# PS won't open my RAW files form my D90???



## gl600 (Jan 30, 2010)

Hey,
I just got a new D90 and I am trying to open some of the NEF (RAW) files in Photoshop but they won't open. It just says "Could not complete your request because of a program error". 
I'm using cs4 extended.
PS will open raw files from my D60 (even when I use the same SD card). I have tried formatting the card, no luck.
Any idea's?
Thanks!


----------



## Josh66 (Jan 30, 2010)

Do you have the latest Adobe Camera RAW?


----------



## gl600 (Jan 30, 2010)

how do i check?


----------



## Josh66 (Jan 30, 2010)

I have Lightroom, so it may be a little different for you.

If I go to Help -> About, it tells me what camera raw I have installed (which is 5.6).

Go to the support area of abode.com and see if there is a newer version than what you have installed.


There should be some kind of update check in PS too though...


----------



## Dominantly (Jan 30, 2010)

Just got to the Adobe website and download the most up to date camera raw for the camera you are using.

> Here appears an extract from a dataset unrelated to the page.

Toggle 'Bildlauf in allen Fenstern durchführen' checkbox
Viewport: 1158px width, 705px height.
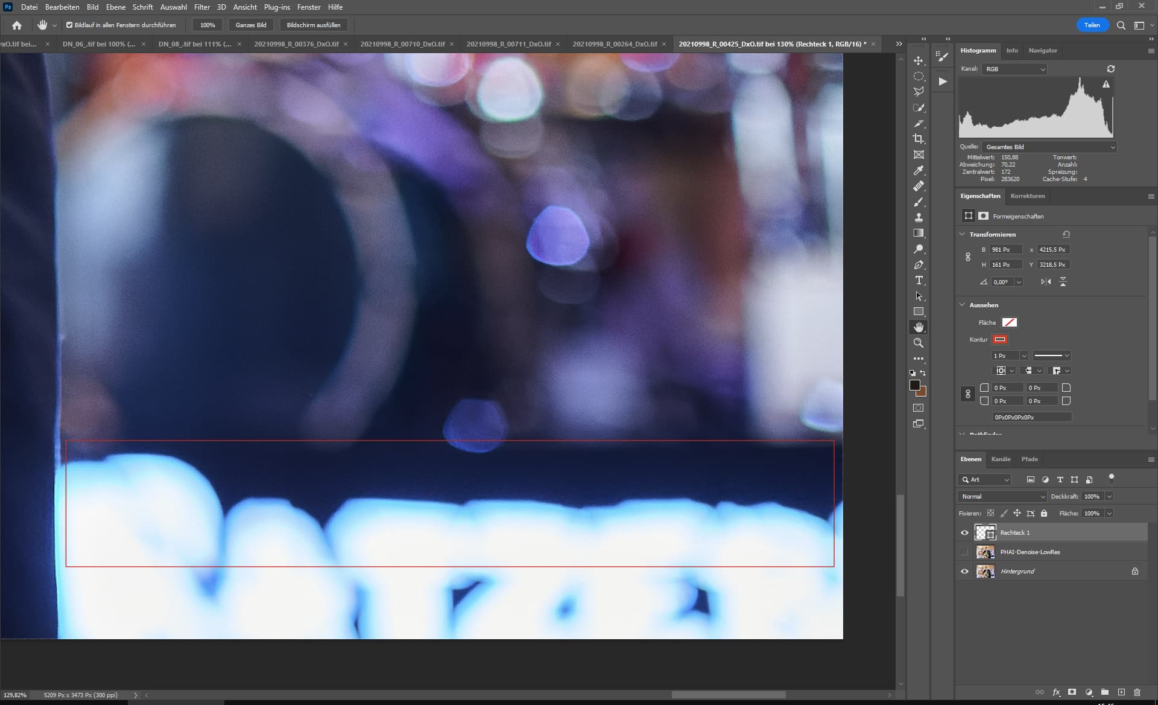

That will fix your issue.


----------



## Mike_E (Jan 30, 2010)

Update your software.  You may have to manually add the D90.

Try a trial of Capture NX2.  You can export as a TIFF and go around the whole problem.

Try the NX2 anyway, the lens distortion correction is really nice and a lot of the other corrections are easier and in some ways even better than CS4.


----------



## itznfb (Jan 30, 2010)

Mike_E said:


> Update your software.  You may have to manually add the D90.
> 
> Try a trial of Capture NX2.  You can export as a TIFF and go around the whole problem.
> 
> Try the NX2 anyway, the lens distortion correction is really nice and a lot of the other corrections are easier and in some ways even better than CS4.



And the color is accurate in NX2.


----------



## gl600 (Jan 30, 2010)

I had version 5.0.0.178
I updated to 5.6... and it's all good.
thanks!


----------



## kkamin (Feb 1, 2010)

Covert your files to DNGs first.  As you probably know it is Adobe's raw file format.  I like them because they don't use sidecar files.  You can download the converter for free from adobe Adobe - Digital Negative (DNG)  The download link is in the upper right hand corner of the page.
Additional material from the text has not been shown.